▶ Text block:
Content starts
Major consuming nations have criticized the Saudis and their allies in OPEC+ for constricting supplies, warning that a renewed inflationary spike would squeeze consumers and endanger the global recovery. Nonetheless, Riyadh has said it could deepen current cutbacks if necessary.
Output from the Organization of Petroleum Exporting Countries and its partners plunged last month to near a two-year low as the Saudis implemented a unilateral cut of 1 million barrels a day. Russia, a fellow member of the coalition, is also reducing exports.
Saudi Arabia has ambitious infrastructure construction underway and that does not come cheap. They have a vested interest in sustaining a higher for longer price environment to supplement the budget and ensure social harmony. Russia also has an obvious incentive to support prices.
Meanwhile, non-OPEC investment in additional supply has been meagre over the last several years. Companies have been cautious about announcing production investment because of the potential for backlash from the media. That changed over the last several months with both BP and Shell announcing more investment but that takes time to come to fruition.
Content ends
▶ Task list:
[1] In the text on oil supply, how big was the one-sided cut Saudi Arabia made?
[2] In the oil supply text, start at the words "Meanwhile, non-OPEC investment" and stop after "come to fruition.". Write that part out again, renaming "meagre" as "scant".
[3] Continue the text on oil supply, picking up right after its last sentence.
The listing that follows is separate material from the text on oil supply.

▶ Data section:
Content starts
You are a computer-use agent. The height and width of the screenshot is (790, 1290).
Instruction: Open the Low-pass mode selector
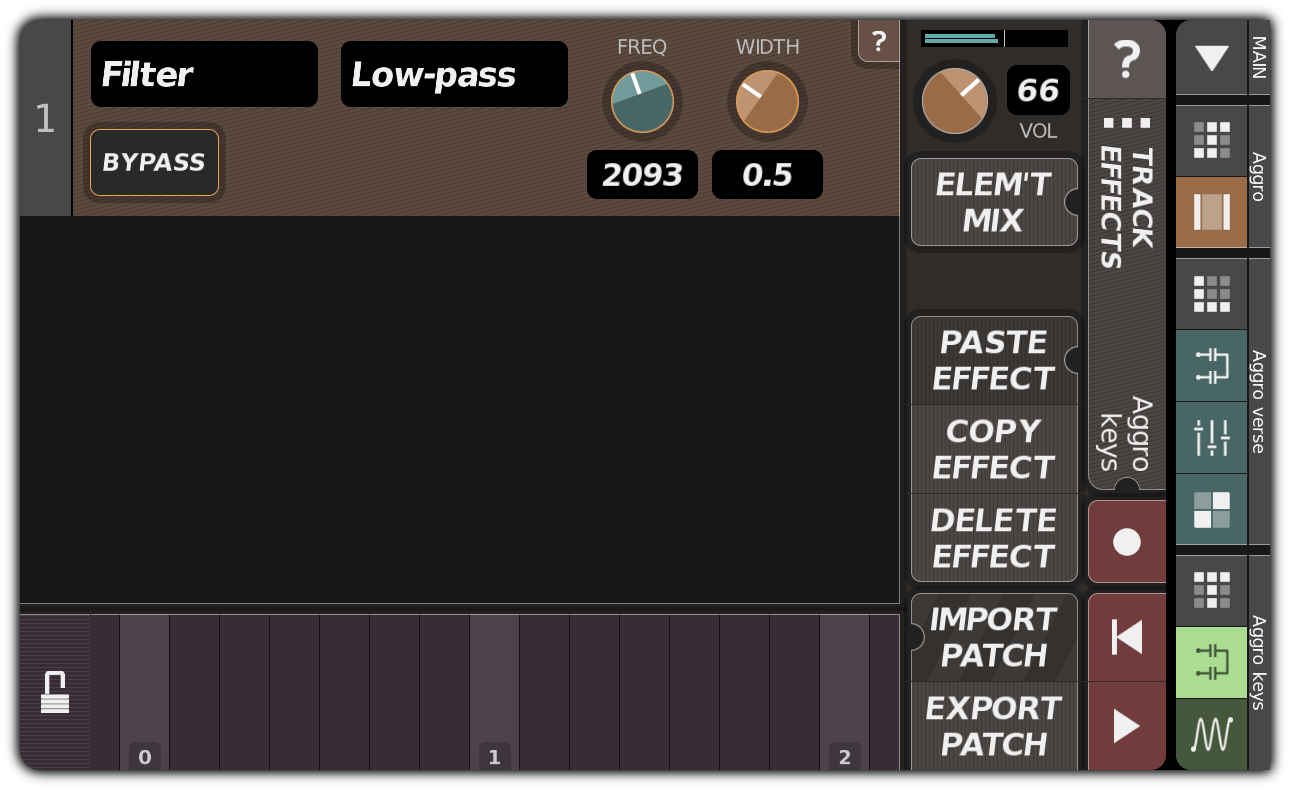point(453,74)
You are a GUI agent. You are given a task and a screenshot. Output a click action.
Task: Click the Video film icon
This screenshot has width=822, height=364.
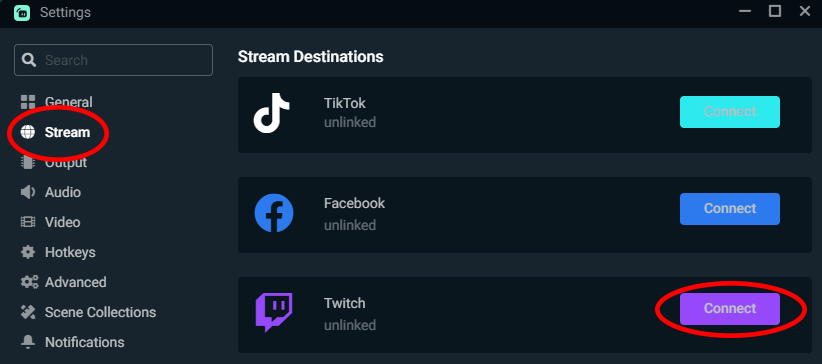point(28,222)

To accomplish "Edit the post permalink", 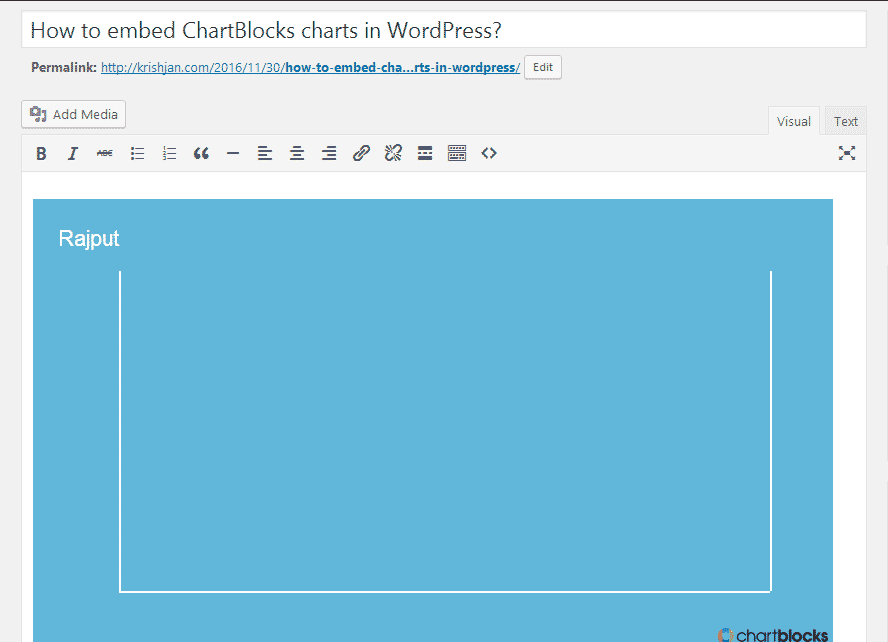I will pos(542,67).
Content ends
Content starts
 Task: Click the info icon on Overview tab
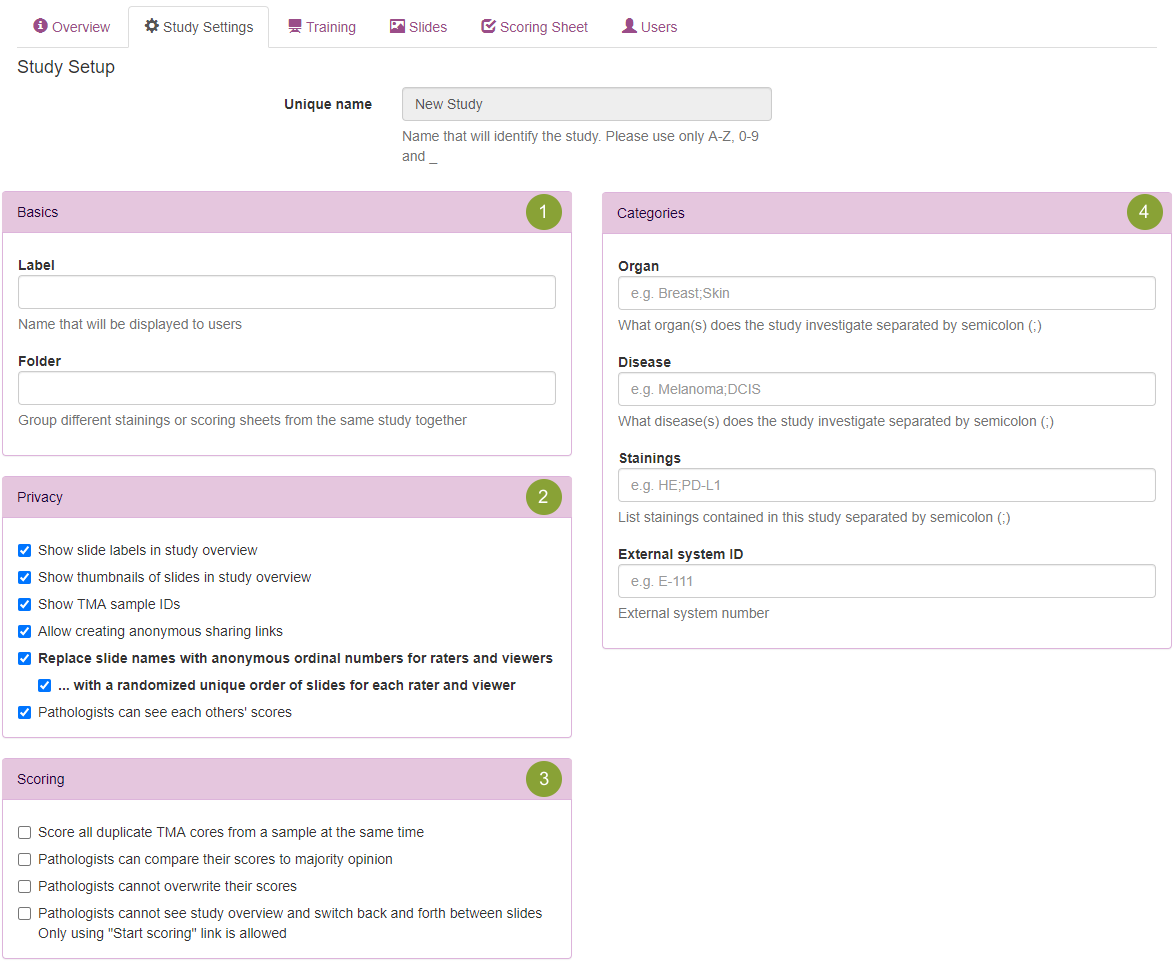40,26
Content ends
Content starts
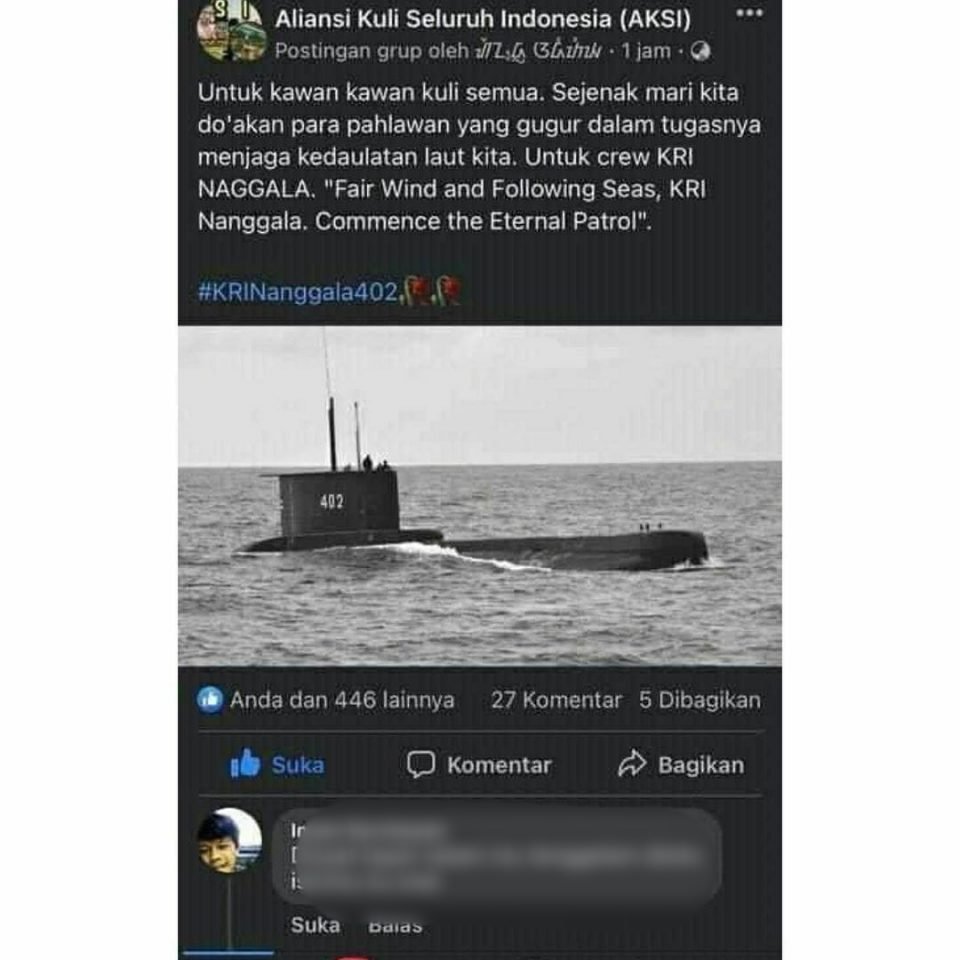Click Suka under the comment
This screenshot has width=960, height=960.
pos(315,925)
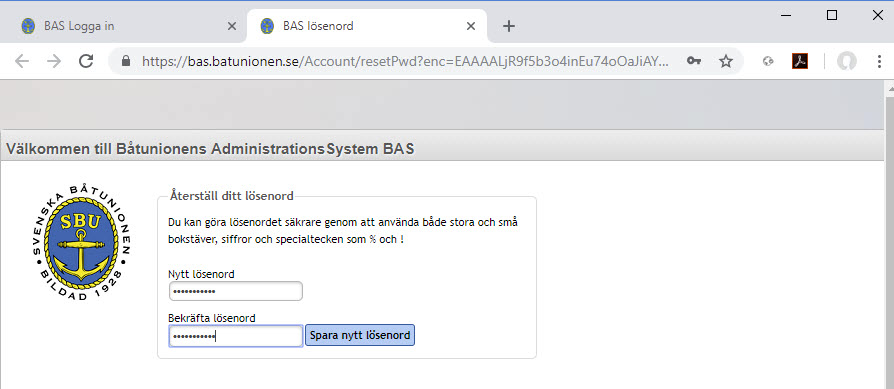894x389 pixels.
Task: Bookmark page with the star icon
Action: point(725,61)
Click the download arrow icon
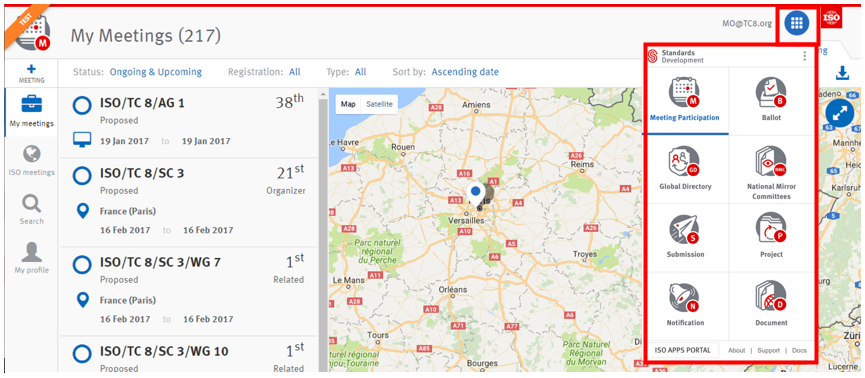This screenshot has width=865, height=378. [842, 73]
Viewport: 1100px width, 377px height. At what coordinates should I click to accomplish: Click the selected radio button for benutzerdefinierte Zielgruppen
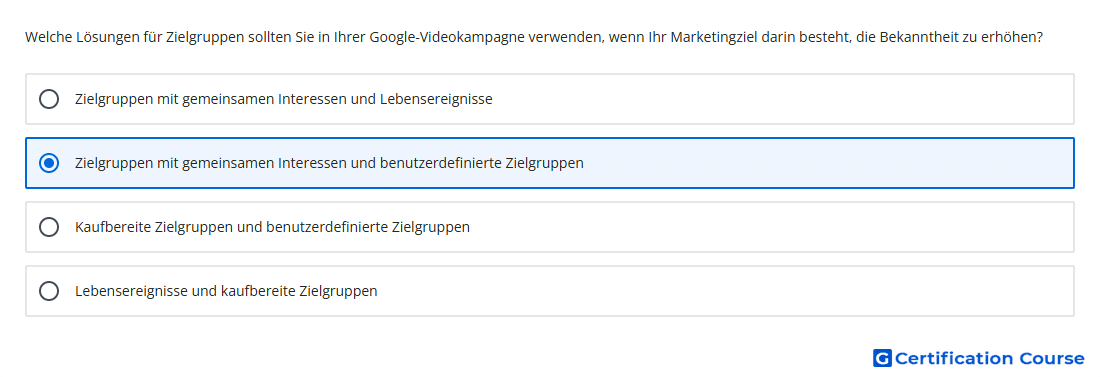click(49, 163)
Content ends
▶ Responses by item number:
[1] 1 million barrels a day.

[2]
Meanwhile, non-OPEC investment in additional supply has been scant over the last several years. Companies have been cautious about announcing production investment because of the potential for backlash from the media. That changed over the last several months with both BP and Shell announcing more investment but that takes time to come to fruition.

[3]
That lack of spare capacity provides OPEC+ with the ability to flex its influence on the global market. That is pushing prices higher. Many oil companies surged during the pandemic as profits recovered. They ranged over the last year because it was looking unlikely that profitability could be sustained. As oil prices rebound, sentiment towards the sector is improving.
The Energy SPDR continues to extend its rebound and is back testing the upper side of its range. A clear downward dynamic would be required to question potential for additional upside.
The downside to a recovering oil price is it will inevitably put additional pressure on economic growth in consuming nations.